▶ _Исходный текст_:
══════════════════════════════
Значительные последствия в области идеологической надстройки имело то обстоятельство, что Русь пришла к феодализму, минуя рабовладельческую формацию. Отсутствие развитой рабовладельческой стадии создало совершенно иную ситуацию в области культурного наследия восточного славянства, чем в Византии и частично в Западной Европе. На Западе и в Византии феодалы имели возможность использовать, приспосабливать к своим нуждам классовую культуру античности. Совершенно иным было положение на Руси. Богатейшее культурное наследие древнерусского государства, воспринятое от предшествующего периода, не было классовым. Древняя Русь обладала многовековой культурной традицией, но эта традиция была традицией народной культуры. Эта традиционная народная культура стала мощной опорой самобытности русской культуры во всём последующем её развитии. Однако на промежуточных ступенях развития между обществом общинно-патриархальным и феодальным не успели ещё выработаться свои классовые, достаточно развитые надстроечные явления, опытом которых могли бы воспользоваться феодалы.

стр. 49

Сходные явления мы видим и в Северной Европе - в Скандинавии. Скандинавские народы развивались от патриархально-общинных отношений к феодальным, минуя рабовладельческую формацию. Развитие феодальных отношений вынуждает их в XIII в. обращаться к опыту классовой феодальной рыцарской культуры европейского континента и Англии.
══════════════════════════════
▶ _Извлечённые данные_:

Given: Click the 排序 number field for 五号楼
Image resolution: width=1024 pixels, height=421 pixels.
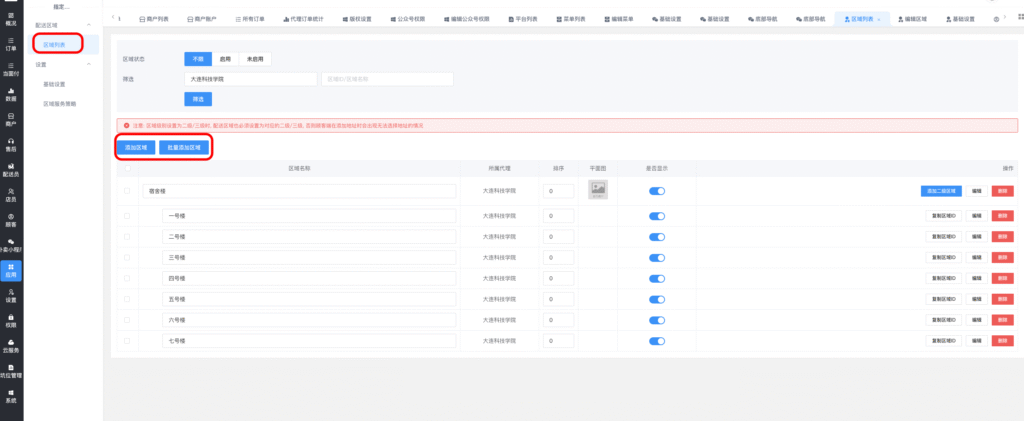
══════════════════════════════
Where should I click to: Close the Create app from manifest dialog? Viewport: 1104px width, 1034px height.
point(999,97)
══════════════════════════════
▶ _Задания к упражнению_:
a – В каком веке, по словам исходного текста, скандинавские народы стали обращаться к опыту рыцарской культуры европейского континента и Англии?
b – Перепишите из исходного текста отрывок. Начните с того места, где стоят слова «Сходные явления мы», и остановитесь после слов «континента и Англии.».

▶ _Ответы_:
a – В XIII веке.

b –
Сходные явления мы видим и в Северной Европе - в Скандинавии. Скандинавские народы развивались от патриархально-общинных отношений к феодальным, минуя рабовладельческую формацию. Развитие феодальных отношений вынуждает их в XIII в. обращаться к опыту классовой феодальной рыцарской культуры европейского континента и Англии.